Lack of Insulin Production
This may result from type 1 diabetes. It occurs when insulin-producing cells are damaged or destroyed and stop producing insulin. Insulin is needed to move blood sugar into cells throughout the body. The resulting insulin deficiency leaves too much sugar in the blood and not enough in the cells for energy.
This is specific to type 2 diabetes. It occurs when insulin is produced normally in the pancreas, but the body is still unable move glucose into the cells for fuel. At first, the pancreas will create more insulin to overcome the body’s resistance. But eventually the cells “wear out.” At that point the body slows insulin production, leaving too much glucose in the blood.
A small percentage of pregnant women may develop gestational diabetes. It’s thought that hormones developed in the placenta interfere with the body’s insulin response. This leads to insulin resistance and high levels of glucose in the blood.

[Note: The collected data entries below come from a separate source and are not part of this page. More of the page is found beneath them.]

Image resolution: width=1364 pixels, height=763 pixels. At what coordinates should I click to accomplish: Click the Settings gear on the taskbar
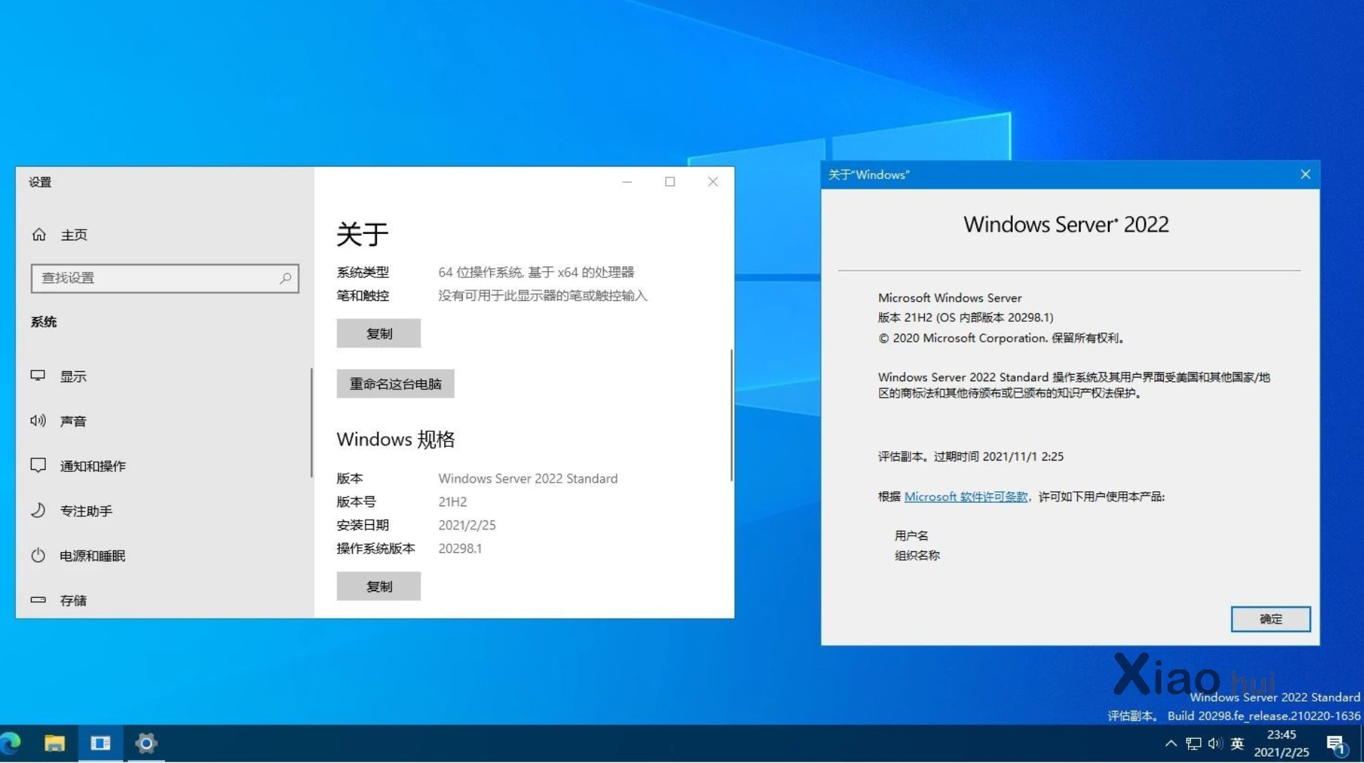click(x=146, y=744)
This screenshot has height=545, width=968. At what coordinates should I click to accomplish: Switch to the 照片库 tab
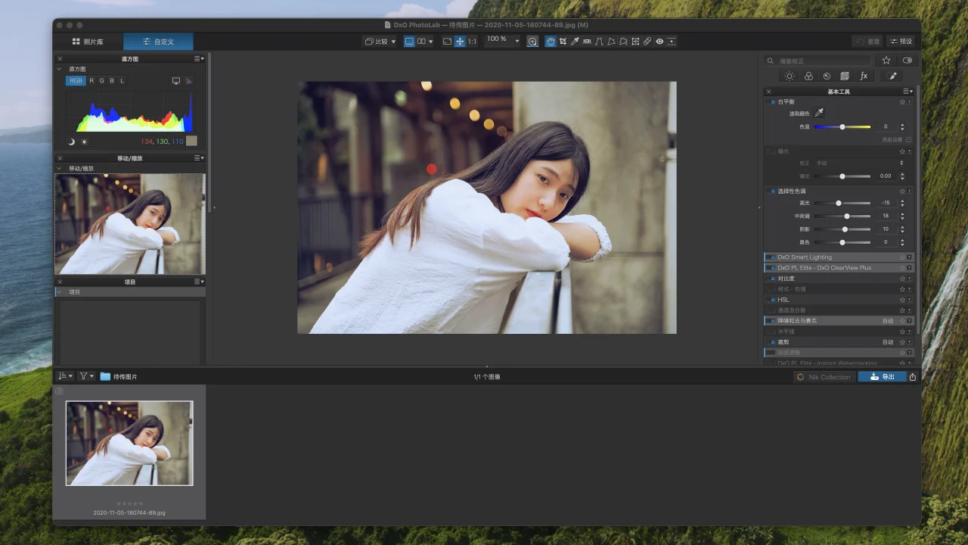coord(88,42)
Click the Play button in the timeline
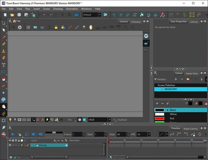The width and height of the screenshot is (208, 160). pos(13,134)
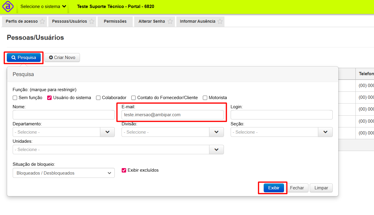Click the Ambipar logo icon
Image resolution: width=374 pixels, height=215 pixels.
(x=8, y=6)
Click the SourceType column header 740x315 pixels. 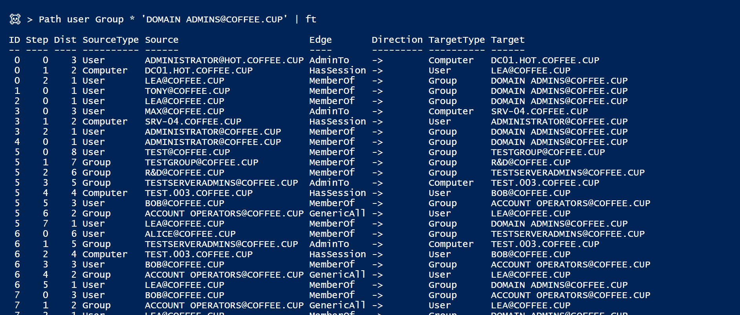point(111,40)
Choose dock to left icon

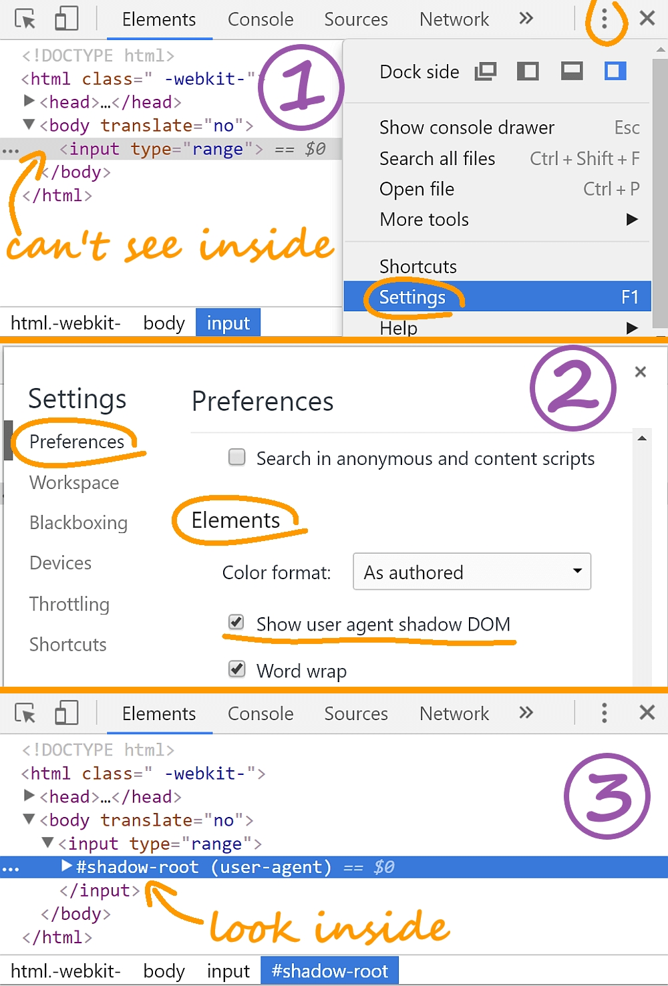coord(528,71)
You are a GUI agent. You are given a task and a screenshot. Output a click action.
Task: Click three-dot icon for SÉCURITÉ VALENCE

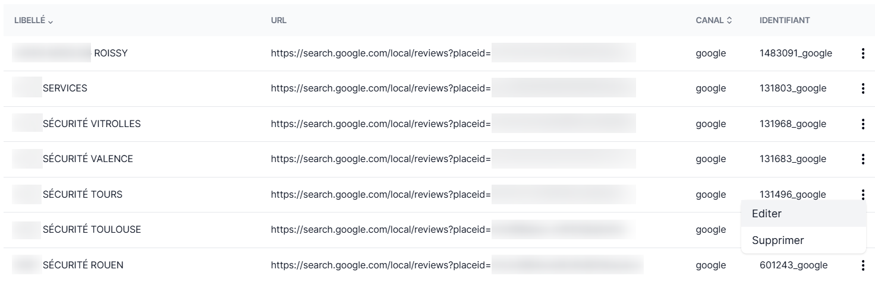863,159
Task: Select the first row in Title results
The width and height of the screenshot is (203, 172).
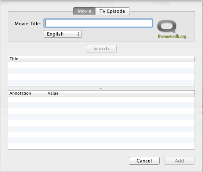Action: click(101, 65)
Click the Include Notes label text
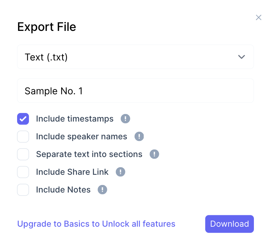Screen dimensions: 271x251 click(63, 190)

Genetics plays a role in determining how likely you are to develop some type of diabetes. Researchers don’t fully understand the role of genetics in the development of diabetes. According to the American Diabetes Association, statistics show that if you have a parent or sibling with diabetes, your odds of developing it yourself increase.
According to the Mayo Clinic, your risk of developing type 2 diabetes increases as you age. Your risk goes up after age 45 in particular. However, the incidence of type 2 diabetes is increasing dramatically among children, adolescents, and younger adults. Likely factors include reduced exercise, decreased muscle mass, and weight gain as you age. Type 1 diabetes is usually diagnosed by the age of 30.
Excess body fat can cause insulin resistance. Fatty tissue may cause inflammation that can lead to insulin resistance. But as many overweight people never develop diabetes, more research is needed on the link between obesity and diabetes.
According to the American Diabetes Association, poor nutrition can contribute to type 2 diabetes. A diet high in calories, fat, and cholesterol increases your body’s resistance to insulin.
Exercise makes muscle tissue respond better to insulin. This is why regular aerobic exercise and resistance training can lower your diabetes risk. Talk to your doctor about an exercise plan that is safe for you.
Although research is not conclusive, some ethnic groups seem to have a higher rate of diabetes. This is true for:
- Native Americans
- Pacific Islanders
- Hispanic Americans
Women who develop gestational diabetes during pregnancy are at higher risk for developing type 2 diabetes later in life. According to the CDC, women that deliver a baby that weighs more than 9 pounds are also at greater risk.